■ **Exercise requirements**:
A: Please return the passage from the Ariens engine thread, word for word, starting with "## ELaw (Feb" and going on through "(Feb 18, 2013)".
B: Carry the Ariens engine thread forward from the point where it stops.

# Ariens w/ H60 Tecumseh ?



## KSnow (Nov 19, 2015)

I have a 1964 Ariens 10ML60D w/ a Tecumseh Model # H60, it appears that the rest of the # is 75003D... When I look it up in Tecumseh the closest engine #'s are 75003F, 75003G & 75003H, anyone else run into this problem?
Thanks!


----------



## jtclays (Sep 24, 2010)

It may be "G", pretty close to a "D" shape???
Taking a wild azz guess, as I have been tricked myself.
Sometimes a magnifying glass or a very bright light shined sideways over the numbers reveals it better.:wavetowel2:


----------



## KSnow (Nov 19, 2015)

Maybe, but I don't think so.... I am going to attempt to add an enlarged copy of the photo, maybe someone else can see better than myself... Thank you!


----------



## KSnow (Nov 19, 2015)




----------



## ELaw (Feb 4, 2015)

You probably know this already but it's really hard to tell anything with that small image! I think you're going to need to upload a larger one.

But one thing I can see: that doesn't look like the right engine for the machine! It looks like the carburetor is exposed, and there's a cylindrical air filter. Tecumseh snow engines have no air cleaner, and a squarish cover over the carb which feeds warmed air from the engine to the carb and keeps snow off it.

What problem are you trying to solve? Maybe it can be figured out without having the exact model number of the engine.


----------



## Jackmels (Feb 18, 2013)

■ **Available data**:

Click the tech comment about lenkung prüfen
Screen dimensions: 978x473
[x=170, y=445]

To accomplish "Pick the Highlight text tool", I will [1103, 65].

■ **Expected answers**:
A:
## ELaw (Feb 4, 2015)

You probably know this already but it's really hard to tell anything with that small image! I think you're going to need to upload a larger one.

But one thing I can see: that doesn't look like the right engine for the machine! It looks like the carburetor is exposed, and there's a cylindrical air filter. Tecumseh snow engines have no air cleaner, and a squarish cover over the carb which feeds warmed air from the engine to the carb and keeps snow off it.

What problem are you trying to solve? Maybe it can be figured out without having the exact model number of the engine.


----------



## Jackmels (Feb 18, 2013)

B:
Actually, I've seen the round air filter base on Ariens snow engines, mounted to the carbs under the air box. I assume for Trac-Team Attachnent usage that you would remove the air box and attach the Round air cleaner to the base with the 2 screws.


----------



## db130 (Feb 16, 2013)

+1 to the round air filter base under the airbox, I have seen this more than once.


----------



## KSnow (Nov 19, 2015)

Yeah I know, this was the best I could do with the picture... I will work on it this weekend & try and get a larger photo posted.... I see what you are talking about - no heater box!! The "air cleaner" does not have a filter, it serves only as a cover for the carburetor. I have seen a few units older than mine that have the same set up - no heater box. I think mine is considered the "first series" in '64, not the 10,000 series, maybe that is the reason for the different carb. set up?? The engine serial # is 4297 - I think the "4" stands for 1964?? I do not have any problems at the moment, I like to make a quick reference list with the year, model, engine ect. for when I do need to order something. Thanks for the input!!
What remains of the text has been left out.